Guest post by Akwmedical.com
It is no secret that maintaining a healthy heart is integral to one’s overall health. Problems that can arise from poor heart health can include, but are certainly not limited to, coronary heart disease, high blood pressure (hypertension), and cardiomyopathy. While the most effective method of preventing heart conditions consists of plenty of exercise and nutritionally balanced meals, having access to proper medical machines is also vital to remaining healthy.
In the realm of cardiology equipment, EKG machines are useful tools for heart patients. The electrocardiogram machines read and record the electrical activity of the heart over a specified period of time. The recording is usually achieved by placing electrodes on the patient’s body, which then measure the heart’s electrical activity.
The EKG machines assess the heart’s rhythm and can detect any weaknesses in different parts of the heart. It then produces a printout, which can be compared to a standard, healthy heart by analyzing the differences in heartrate, rhythm, or contractions between the two printouts. EKG machines are of vital importance in finding abnormal heart rhythms.
Patient Heart Monitors
New or used patient monitors,which are also referred to as “multiparameter monitors” or “physiologicalmonitors,” are yet another important tool for maintaining optimum heart health. The primary function of these machines is to display and analyze a person’s vital signs. One of the most important uses for a patient monitor is to warn of serious and potentially fatal, cardiac conditions. Patient monitors can catch these conditions before a human physician would even be able to detect them, like in the case of atrial fibrillation or premature ventricular contraction (PVC).
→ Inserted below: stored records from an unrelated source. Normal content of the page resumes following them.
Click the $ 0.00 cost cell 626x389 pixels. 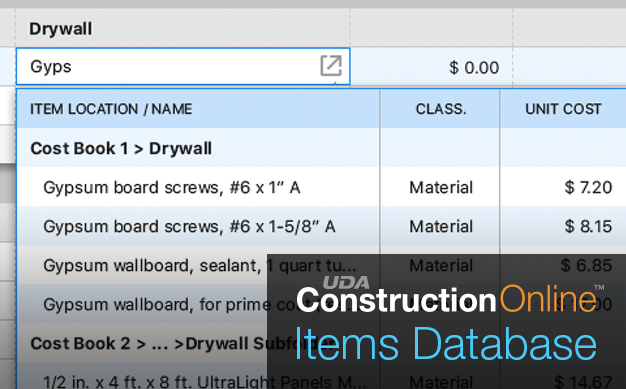point(474,67)
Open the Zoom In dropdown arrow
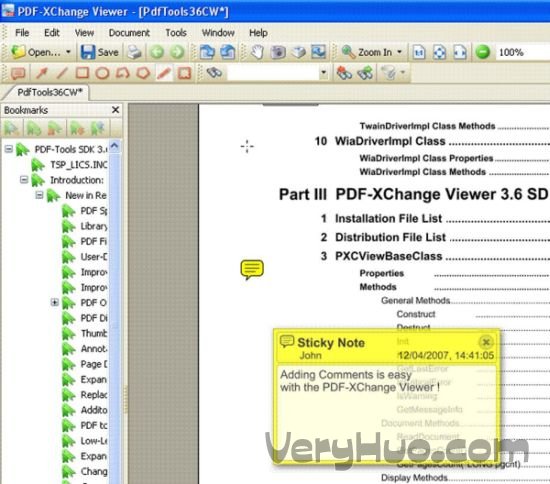This screenshot has width=550, height=484. point(400,52)
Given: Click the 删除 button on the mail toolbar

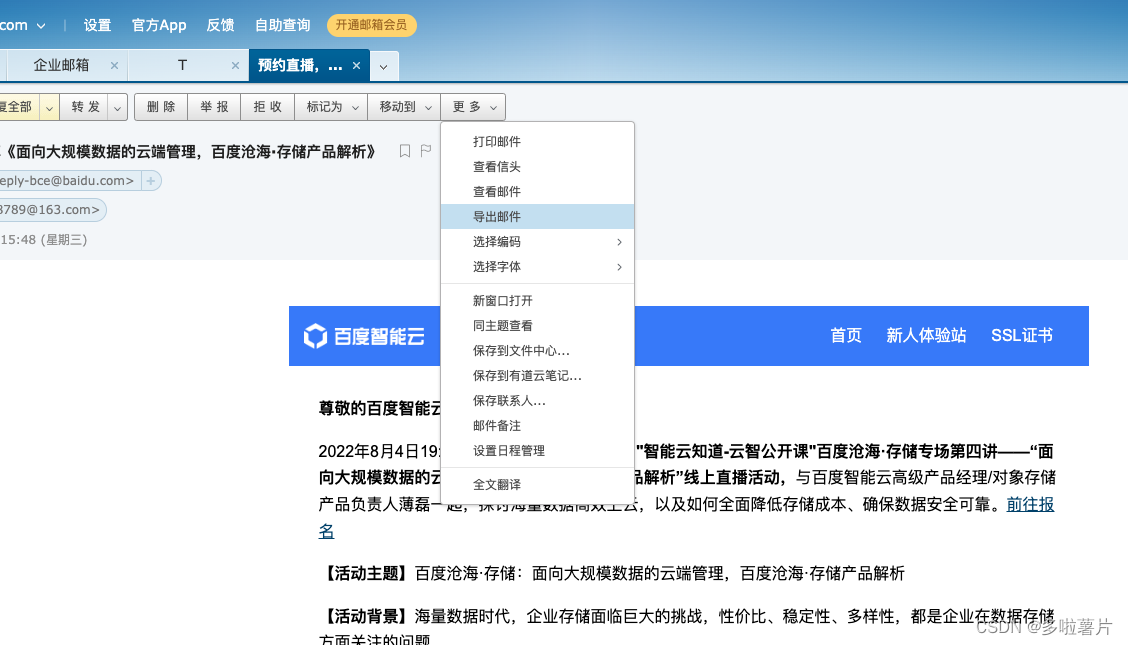Looking at the screenshot, I should point(160,106).
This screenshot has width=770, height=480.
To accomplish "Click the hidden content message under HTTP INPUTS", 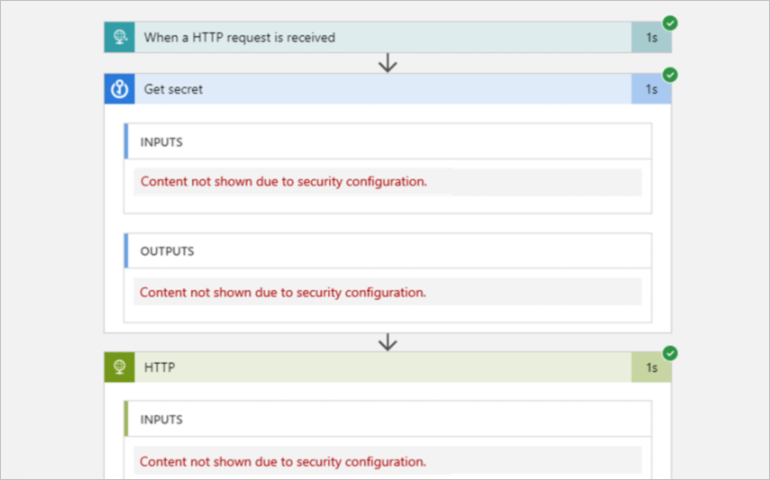I will (284, 462).
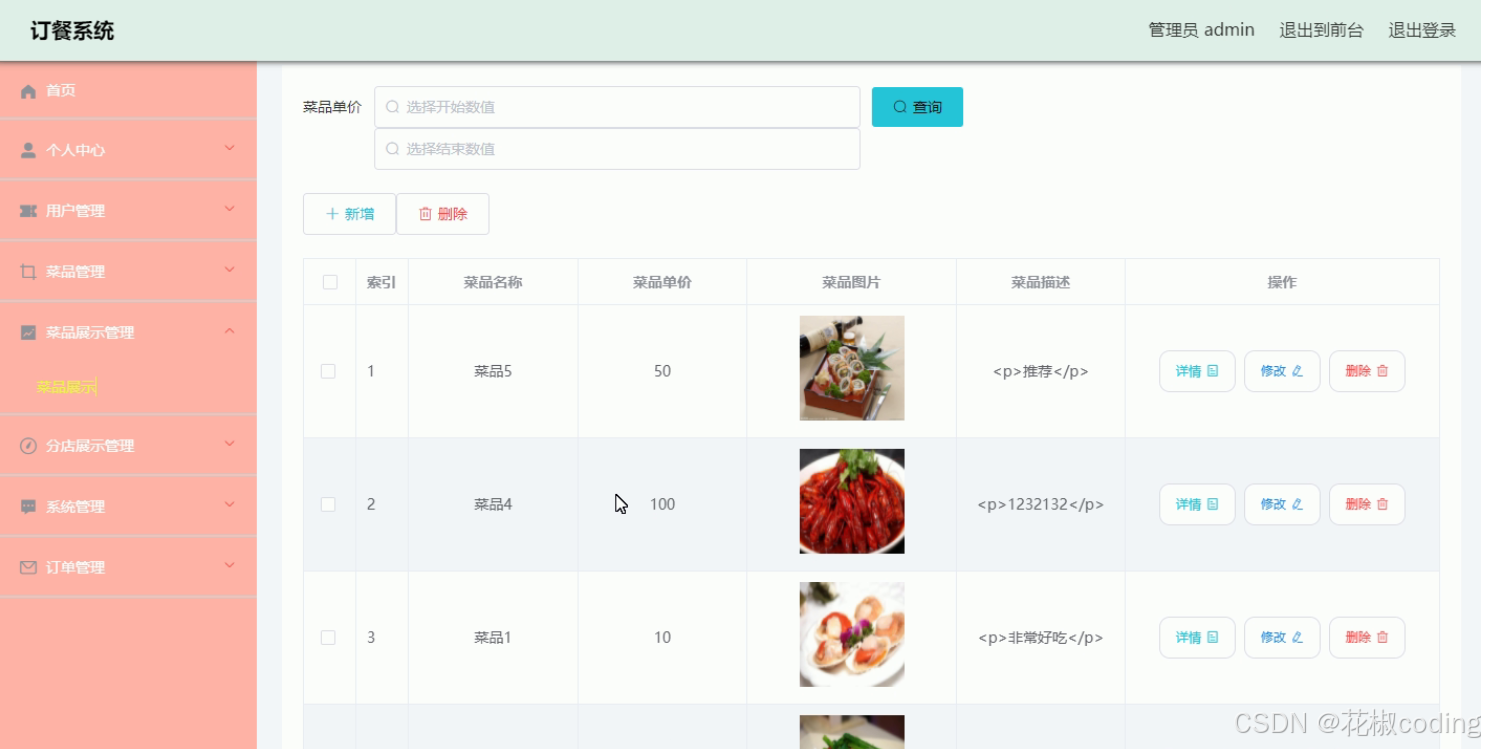This screenshot has height=749, width=1485.
Task: Select 退出登录 at top right
Action: tap(1421, 30)
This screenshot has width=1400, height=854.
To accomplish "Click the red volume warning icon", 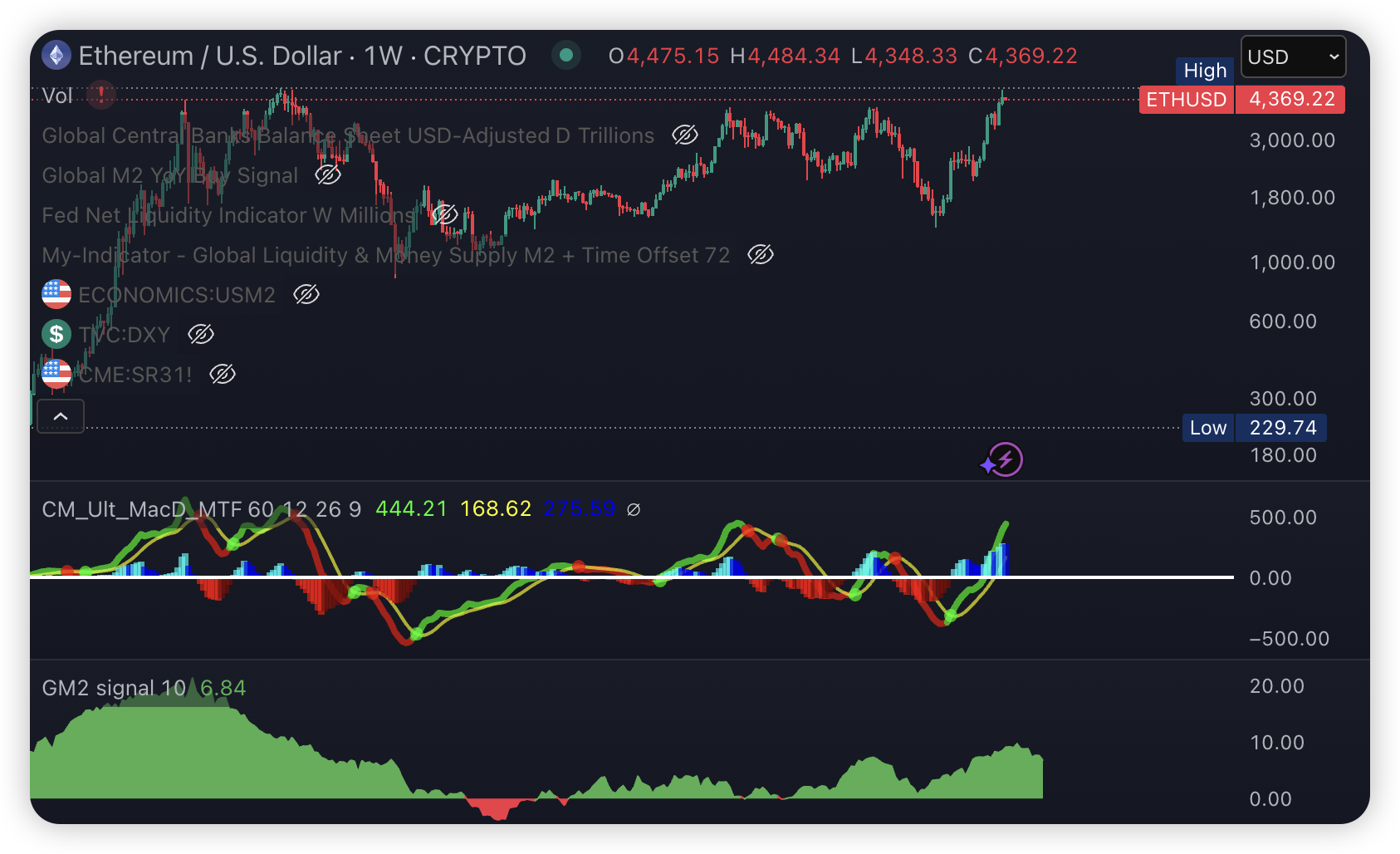I will 101,95.
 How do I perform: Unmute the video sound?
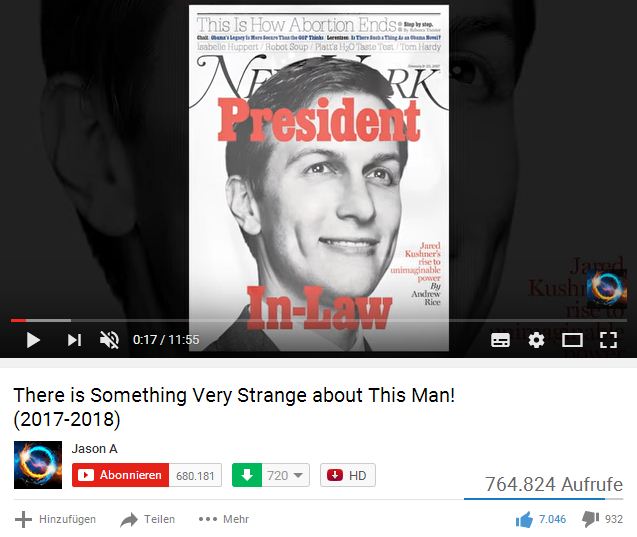click(109, 340)
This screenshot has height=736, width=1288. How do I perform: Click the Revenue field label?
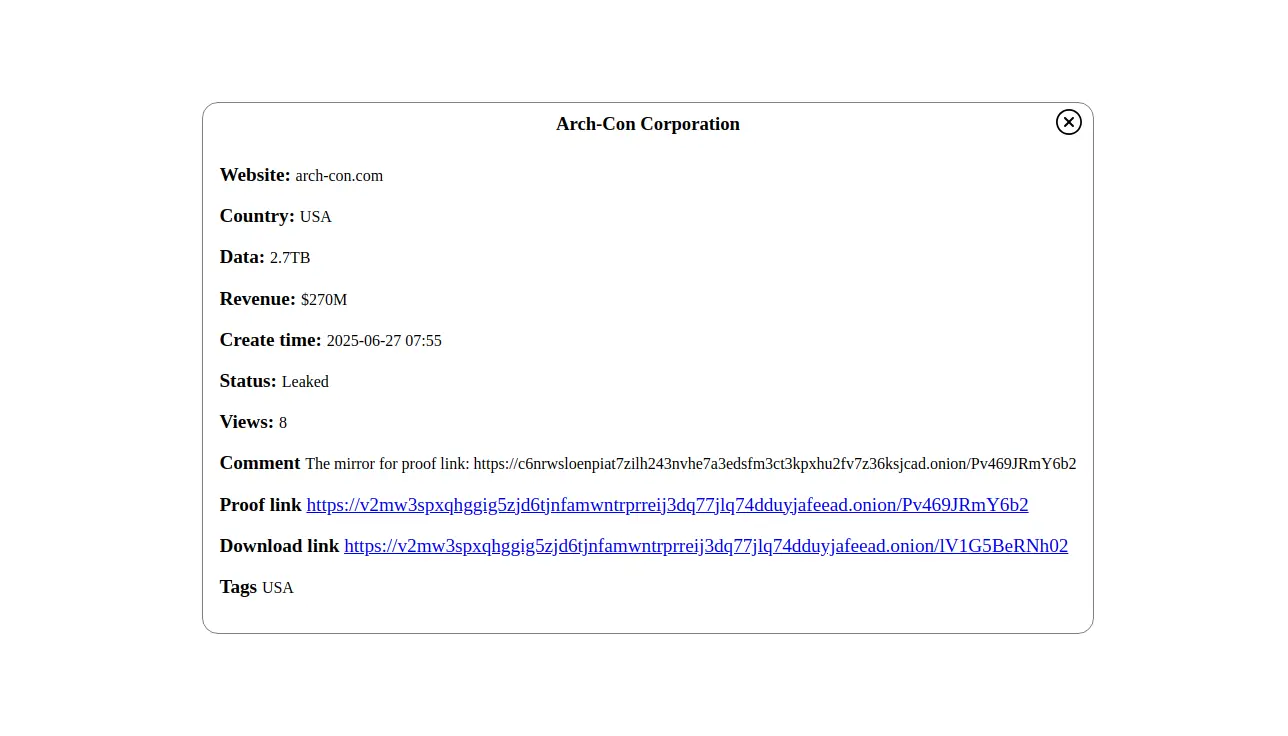click(258, 299)
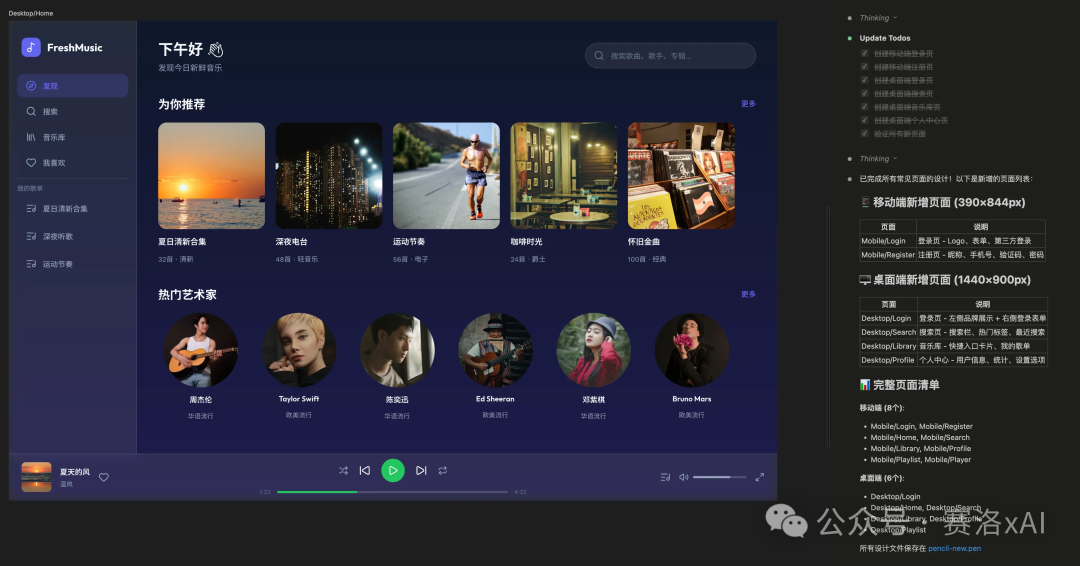Like the song 夏天的风 with heart icon
Viewport: 1080px width, 566px height.
pyautogui.click(x=104, y=477)
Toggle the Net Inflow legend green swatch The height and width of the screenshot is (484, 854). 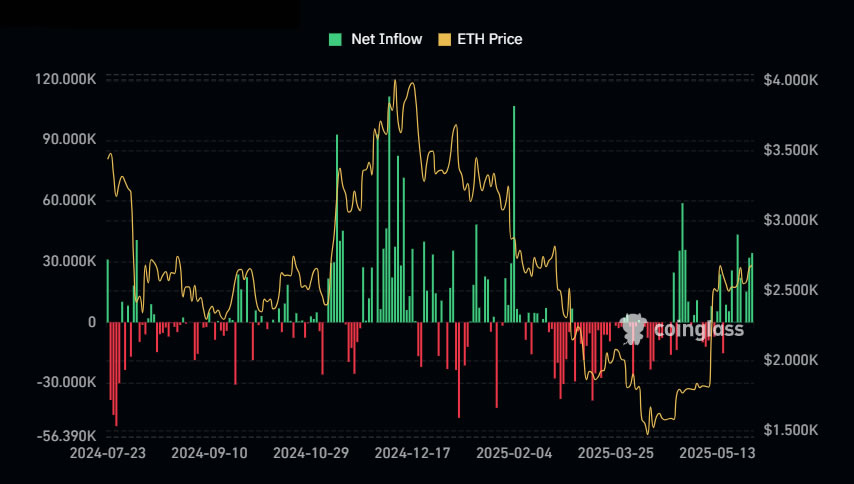coord(336,39)
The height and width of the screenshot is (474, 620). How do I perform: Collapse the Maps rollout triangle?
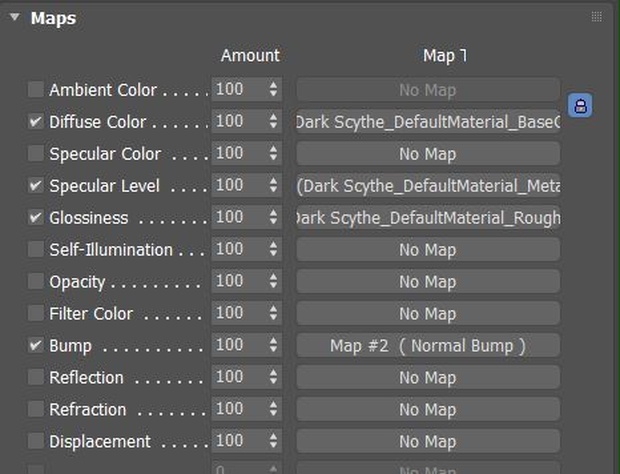click(x=15, y=17)
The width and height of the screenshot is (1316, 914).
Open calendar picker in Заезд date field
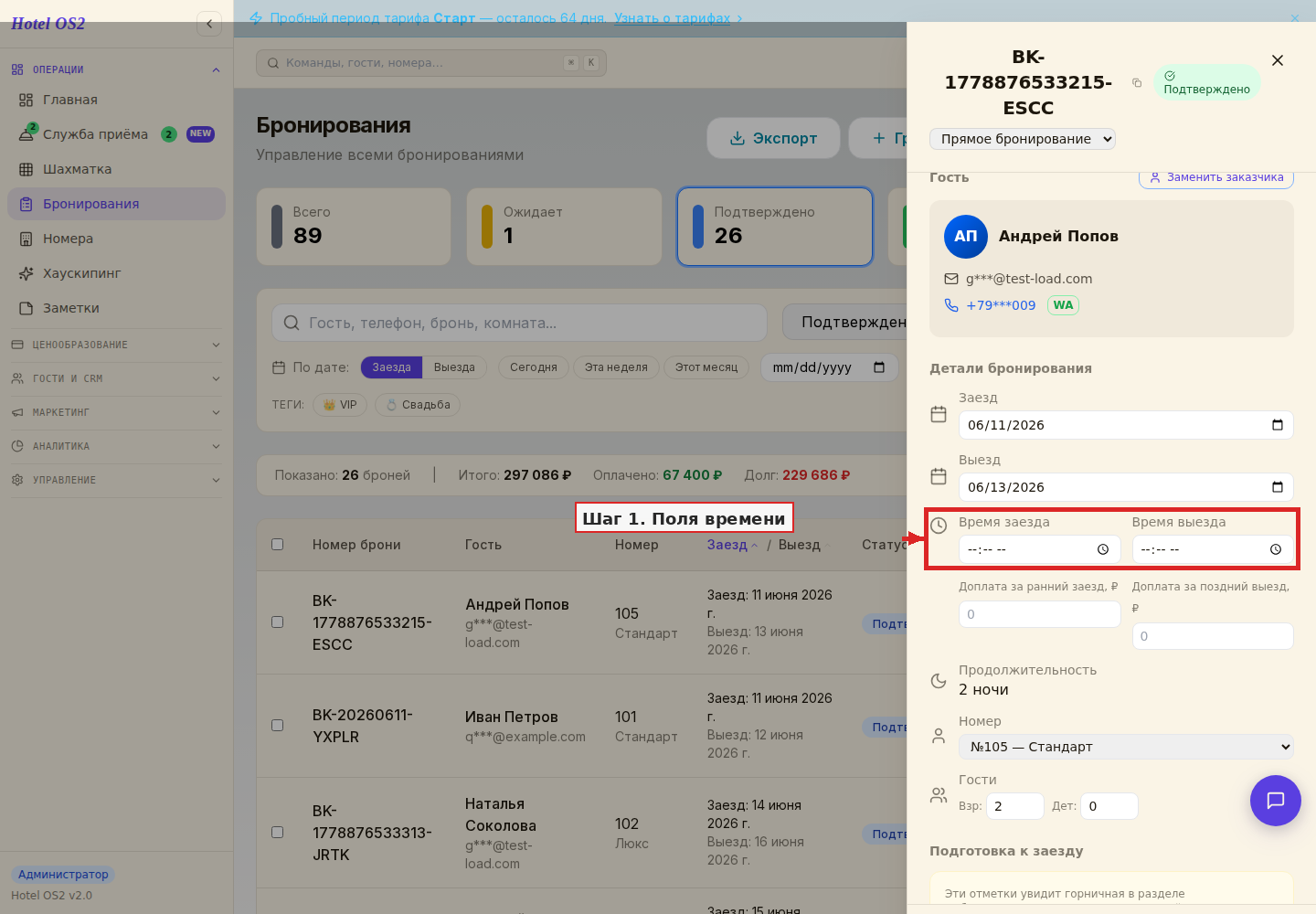tap(1278, 425)
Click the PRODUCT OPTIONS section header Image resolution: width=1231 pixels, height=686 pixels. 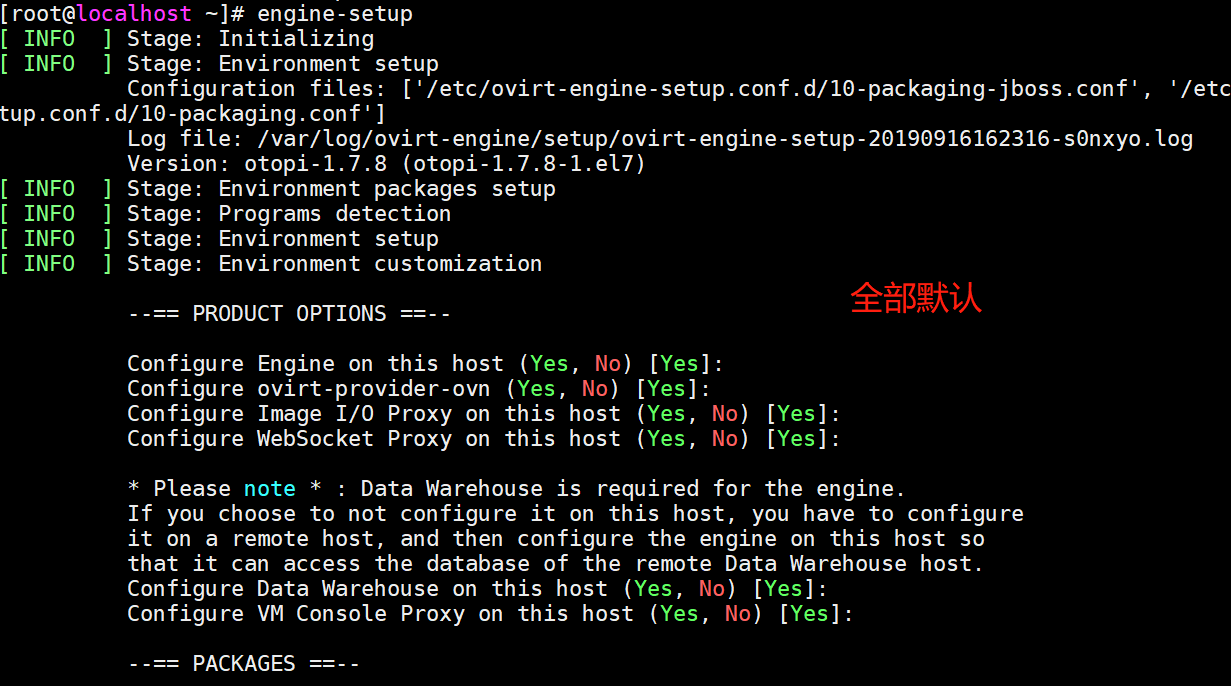pos(289,314)
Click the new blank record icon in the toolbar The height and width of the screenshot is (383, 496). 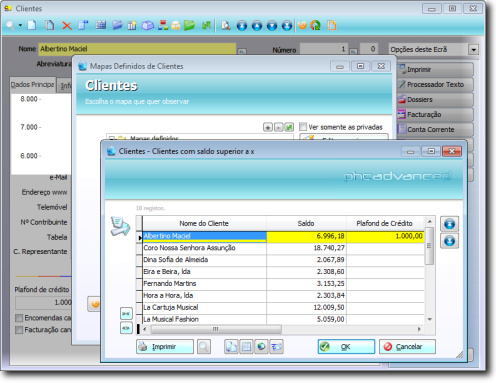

Patient monitors have evolved greatly ever since the first analog models were introduced decades ago. The older models were bulky and extremely susceptible to electrical interference and fluctuations in vital signs.
The newer models, on the other hand, are light, portable, highly reliable, and can perform multiple functions that in the past may have required more than one monitor.
Newer models analyze and display multiple vital signs, including pulse oximetry (a measurement of the saturated percentage of oxygen in the blood), ECG (electorcradiograph of the heart’s QRS waves; no need for pacemaker), blood pressure (usually through use of an inflatable blood pressure cuff), and body temperature (often by means of an adhesive pad with a thermoelectric transducer). Some patient monitors are even networkable, which means that they can be linked to a central monitoring system for constant surveillance.